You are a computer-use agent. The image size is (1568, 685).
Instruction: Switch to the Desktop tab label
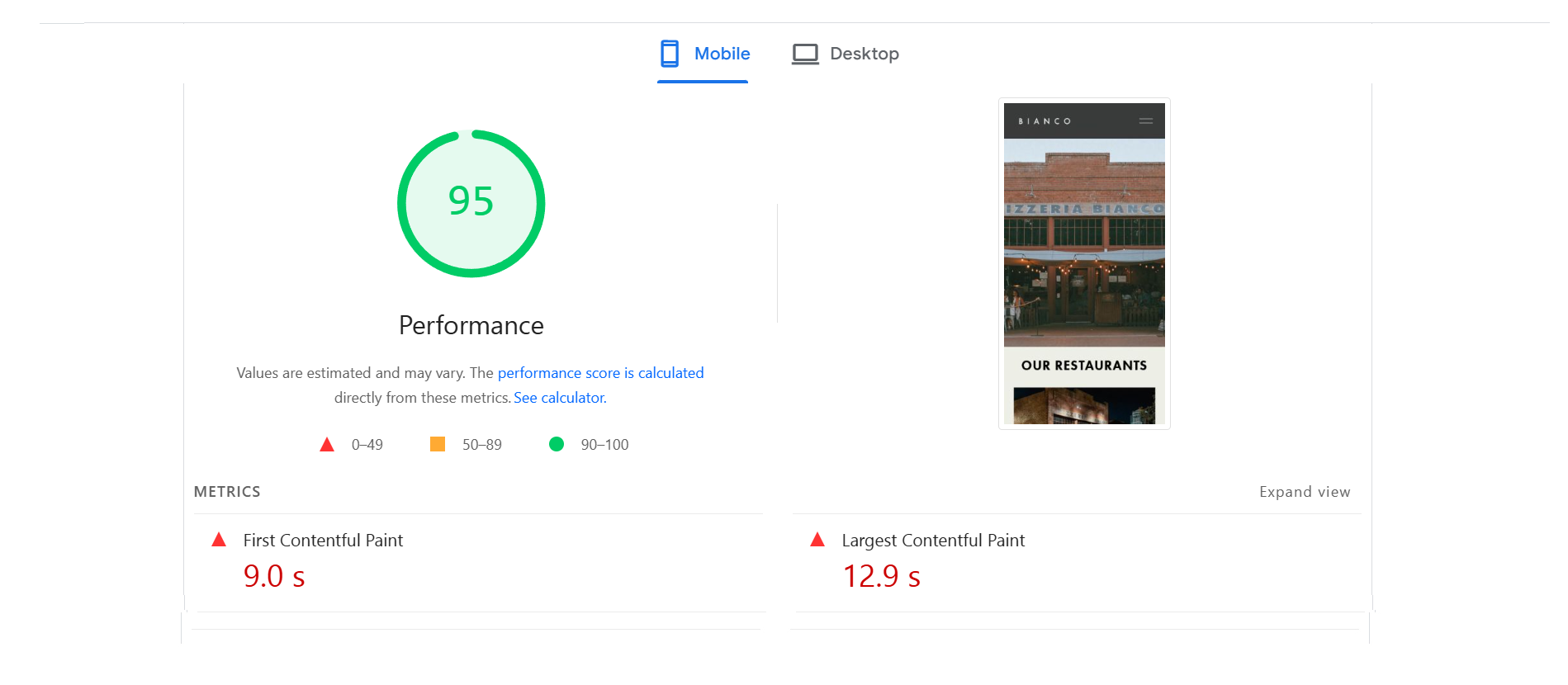pos(864,54)
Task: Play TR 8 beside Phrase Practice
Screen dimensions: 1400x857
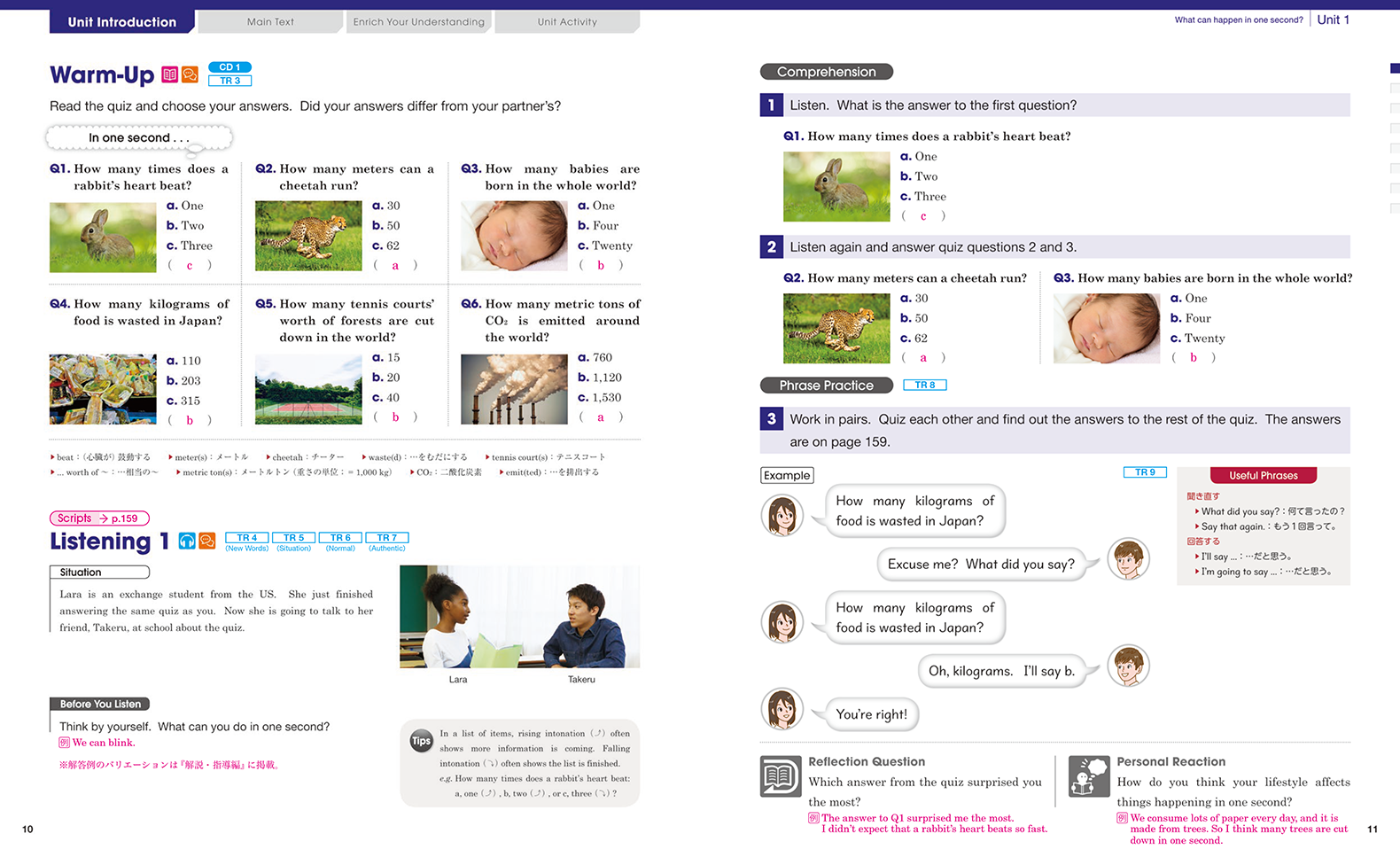Action: pyautogui.click(x=924, y=385)
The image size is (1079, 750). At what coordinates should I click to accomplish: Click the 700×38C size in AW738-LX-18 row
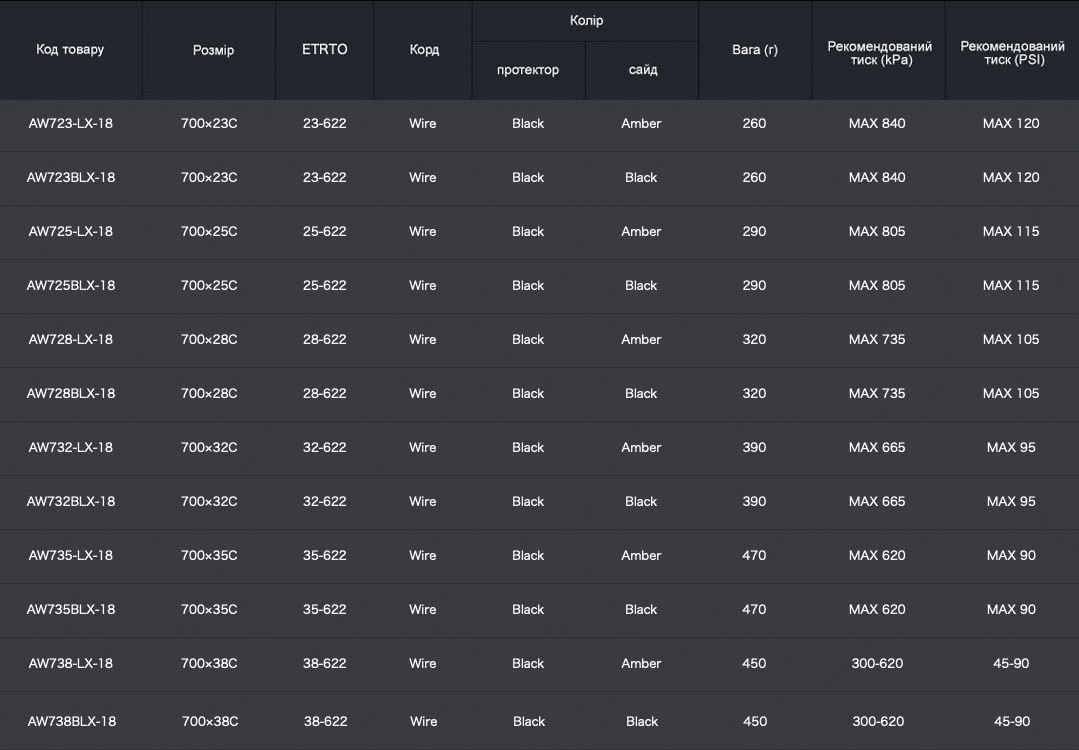tap(209, 664)
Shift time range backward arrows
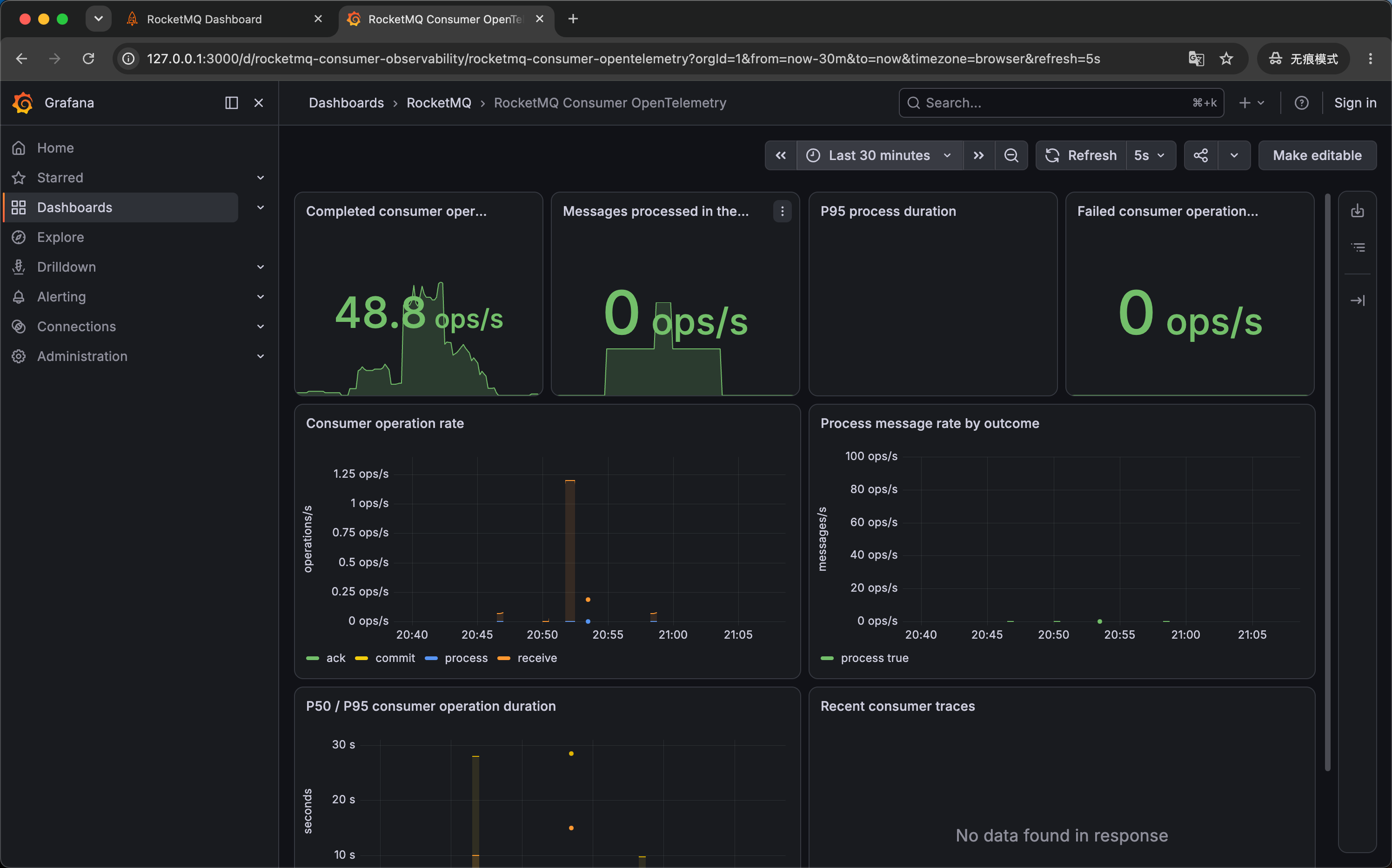This screenshot has height=868, width=1392. (x=781, y=155)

Problem to solve:
When the line containing "Instruction: Switch to the Desktop tab label" is reached, write out that line and each one after it exactly, ending with the last line of the records; pictures are not copied.

Reply:
Instruction: Switch to the Desktop tab label
pos(864,54)
Task: Play TR 8 beside Phrase Practice
Screen dimensions: 1400x857
Action: pyautogui.click(x=924, y=385)
The image size is (1079, 750). At what coordinates should I click to accomplish: Click the 700×38C size in AW738-LX-18 row
tap(209, 664)
Shift time range backward arrows
This screenshot has height=868, width=1392. (x=781, y=155)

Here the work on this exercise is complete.